Dr. Francis Beckwith, the president of the Evangelical Theological Society, tendered his resignation yesterday as a result of his coming back into communion with the Catholic Church. The potential for a backlash within the Society led him to his decision to resign from his post as president.

According to Beckwith’s blog, “I no longer think that it is possible for ETS to conduct its business and its meetings in a fashion that advances the Gospel of Christ as long as I remain as its president.” “For this reason, effective May 5, 2007, I resign as both President of the Evangelical Theological Society and a member of its executive committee.”

Dr. Beckwith’s journey back to the Church (Beckwith was raised Catholic) was sparked by his reading of some the bishops and theologians of the early Church. “In January, at the suggestion of a dear friend, I began reading the Early Church Fathers as well as some of the more sophisticated works on justification by Catholic authors.  I became convinced that the Early Church is more Catholic than Protestant and that the Catholic view of justification, correctly understood, is biblically and historically defensible.”
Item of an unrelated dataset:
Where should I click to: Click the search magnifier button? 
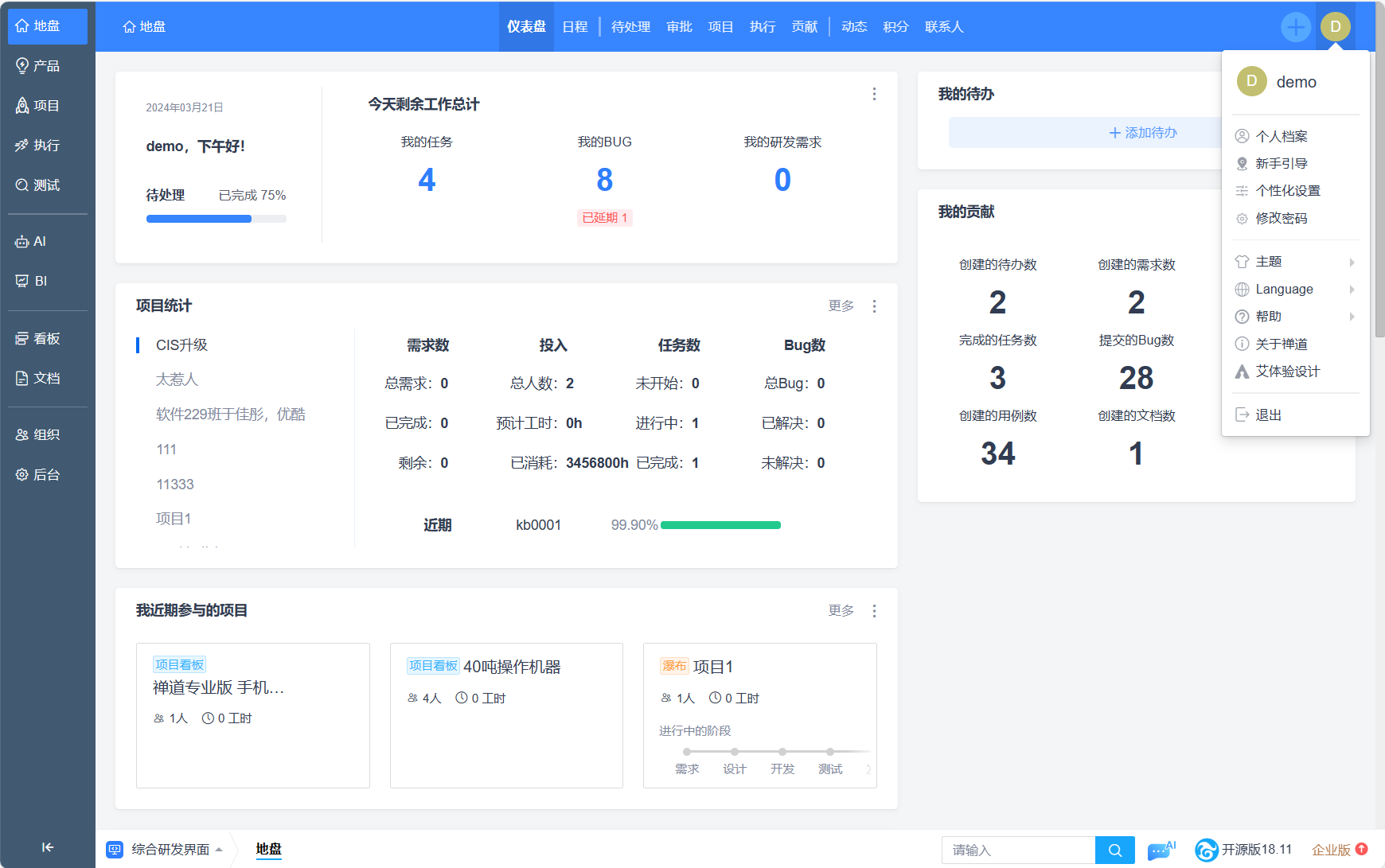(1114, 850)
Originally, the professor intended to come back into the Church when his term as president ended in November of this coming year. However, because his sixteen year old nephew asked him to be his sponsor for his Confirmation in the Church on May 13th, he reconsidered his earlier resolution.
 
Beckwith said, “I could not say “no” to my dear nephew, who has credited his renewal of his faith in Christ to our conversations and correspondence. But in order for me to do this I would have to be in full communion with the Church.  So, on Saturday, April 28, 2007, I received the sacrament of Confession.” 

Beckwith hopes that his departure will allow the society to enter into a study of the tradition of the Church in a way that would not be possible with him as president.
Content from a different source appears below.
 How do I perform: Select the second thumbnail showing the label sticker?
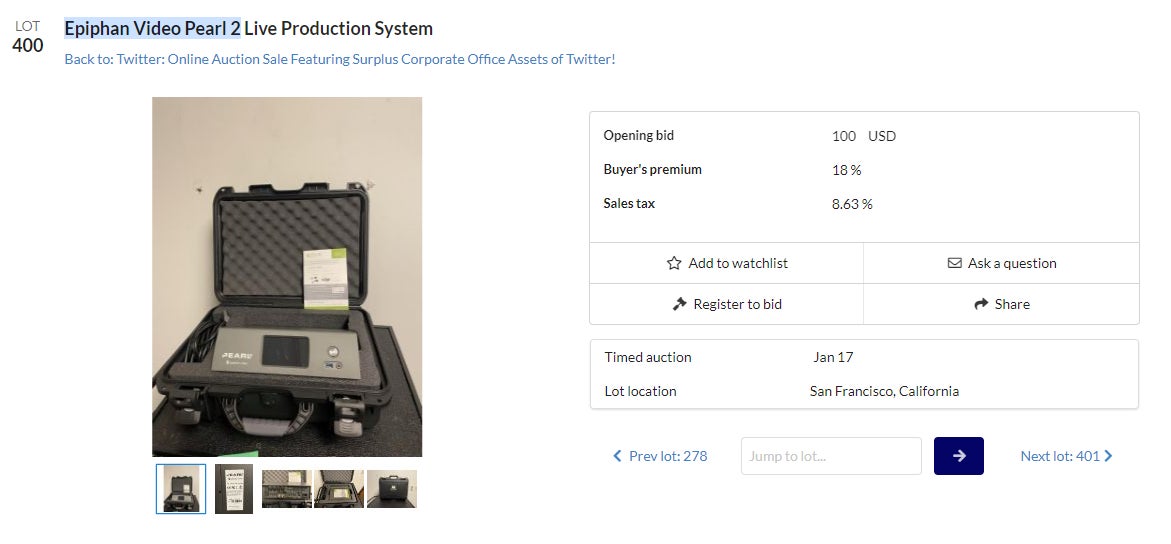(x=234, y=489)
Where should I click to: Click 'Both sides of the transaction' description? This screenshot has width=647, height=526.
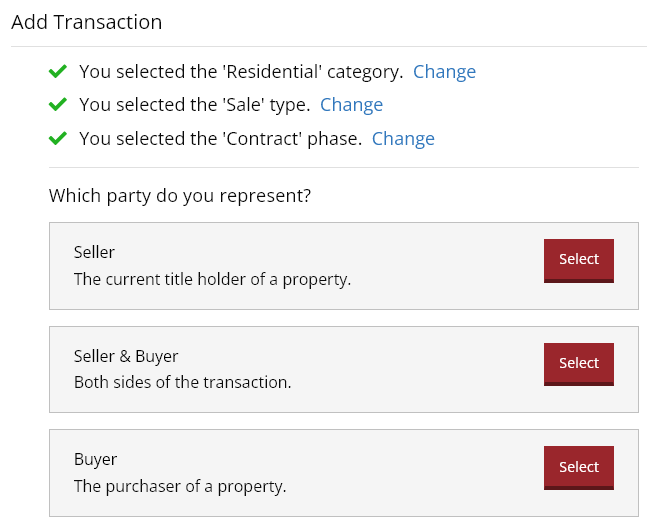pyautogui.click(x=182, y=383)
“There is a conversation in ETS that must take place, a conversation about the relationship between Evangelicalism and what is called the “Great Tradition,” a tradition from which all Christians can trace their spiritual and ecclesiastical paternity.  It is a conversation that I welcome, and it is one in which I hope to be a participant. But my presence as ETS president, I have concluded, diminishes the chances of this conversation occurring.  It would merely exacerbate the disunity among Christians that needs to be remedied.”

The former president also emphasized his gratefulness for ETS and its mission. “ETS’s tenacious defense and practice of Christian orthodoxy is what has sustained and nourished so many of us who have found our way back to the Church of our youth.”